Ее лицо потемнело, посуровело, и словно сама Смерть накинула ей на лицо вуаль из тонких морщинок. Я видел ее седые локоны, вплетенные невидимой рукой в угольно-черные волосы, и свет слепил меня от стыда.

— Дурак ты… — ответила Алис и отвернулась.

А я остался стоять с хворостинами в руке, и смотрел, как она удаляется в сторону лагеря. Затем нагнулся, собрал хворост и поспешил за ней.

Что-то кололо в груди, больно, безжалостно, но я терпел. Так мне и надо. Я действительно чувствовал себя тенью.

Спустя совсем немного времени, мы сидели вокруг костра, в то время как ночь опускалась за нашими спинами, бережно укрывая Лес темнотой. Алис уже спала, или делала вид, что спит, отвернувшись к сидящим спиной, свернувшись в клубок, закрывшись шубой и покрывалом с головой.

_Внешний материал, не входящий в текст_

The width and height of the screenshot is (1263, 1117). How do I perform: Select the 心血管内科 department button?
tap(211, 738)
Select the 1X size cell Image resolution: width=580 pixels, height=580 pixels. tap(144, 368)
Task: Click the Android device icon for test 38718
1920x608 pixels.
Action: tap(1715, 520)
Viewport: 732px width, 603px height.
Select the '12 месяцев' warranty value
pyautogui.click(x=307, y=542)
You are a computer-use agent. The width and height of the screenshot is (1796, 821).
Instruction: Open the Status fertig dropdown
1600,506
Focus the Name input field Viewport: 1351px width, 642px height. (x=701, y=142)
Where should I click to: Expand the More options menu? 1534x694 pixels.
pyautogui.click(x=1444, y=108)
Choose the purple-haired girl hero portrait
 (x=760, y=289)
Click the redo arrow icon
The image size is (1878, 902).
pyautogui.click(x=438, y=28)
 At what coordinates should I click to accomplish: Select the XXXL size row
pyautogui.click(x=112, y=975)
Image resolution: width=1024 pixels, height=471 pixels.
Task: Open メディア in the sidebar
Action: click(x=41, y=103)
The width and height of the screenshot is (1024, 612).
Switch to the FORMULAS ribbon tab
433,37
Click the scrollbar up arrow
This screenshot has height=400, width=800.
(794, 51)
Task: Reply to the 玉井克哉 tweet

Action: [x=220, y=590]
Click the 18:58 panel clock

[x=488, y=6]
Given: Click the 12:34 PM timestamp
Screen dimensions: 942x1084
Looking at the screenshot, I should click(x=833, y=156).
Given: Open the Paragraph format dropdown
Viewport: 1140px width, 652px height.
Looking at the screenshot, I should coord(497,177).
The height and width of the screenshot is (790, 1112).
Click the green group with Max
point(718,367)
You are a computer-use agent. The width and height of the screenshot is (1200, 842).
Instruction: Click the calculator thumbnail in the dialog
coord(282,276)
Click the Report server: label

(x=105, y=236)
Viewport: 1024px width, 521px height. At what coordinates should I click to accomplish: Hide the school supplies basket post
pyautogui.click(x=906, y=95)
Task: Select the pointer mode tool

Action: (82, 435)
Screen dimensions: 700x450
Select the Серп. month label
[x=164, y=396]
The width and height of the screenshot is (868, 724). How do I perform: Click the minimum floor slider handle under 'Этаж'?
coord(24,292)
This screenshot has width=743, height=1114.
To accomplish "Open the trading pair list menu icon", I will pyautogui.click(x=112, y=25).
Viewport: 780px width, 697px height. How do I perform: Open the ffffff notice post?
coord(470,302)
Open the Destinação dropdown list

— Вы с Инель много болтаете, — сказал мой господин, — Шиджилл, Инель, конечно, немая, но исписала много листов. Не хочешь рассказать нам что-нибудь?

Бородач пожал плечами. В дрожащем свете костра Бородач казался старым и очень сильно уставшим. Я не видел его глаз, но видел руки, которые тот держал над костром. Девять пальцев Бородача дрожали.

— Нечего рассказывать, — сказал Бородач, повернул руки ладонями вверх, довольно крякнул, поежился, — девочка помнит совсем немного, а то, что помнит, похоже на разобранную мозаику.

— И чего же она к тебе так привязалась?

— Я похож на ее отца, — хмыкнул Бородач.

Инель сидела по правую сторону от него, закутавшись в шубку, из которой торчала лишь голова на тонкой худой шее. Большие светлые глаза бегали по сторонам. Пыталась успеть прочитать все по губам.

— Отца она помнит… а еще кого-нибудь?

— Это допрос? — добродушно отозвался Бородач, — тогда отвечу, мой господин. Инель пишет, что у нее есть родители, только в другом мире, она не помнит в каком. Еще она помнит о брате, но ничего о нем не рассказывает. Кажется, брат ее тоже Странствующий. Я так думаю, он затащил ее в другие миры, да там и оставил.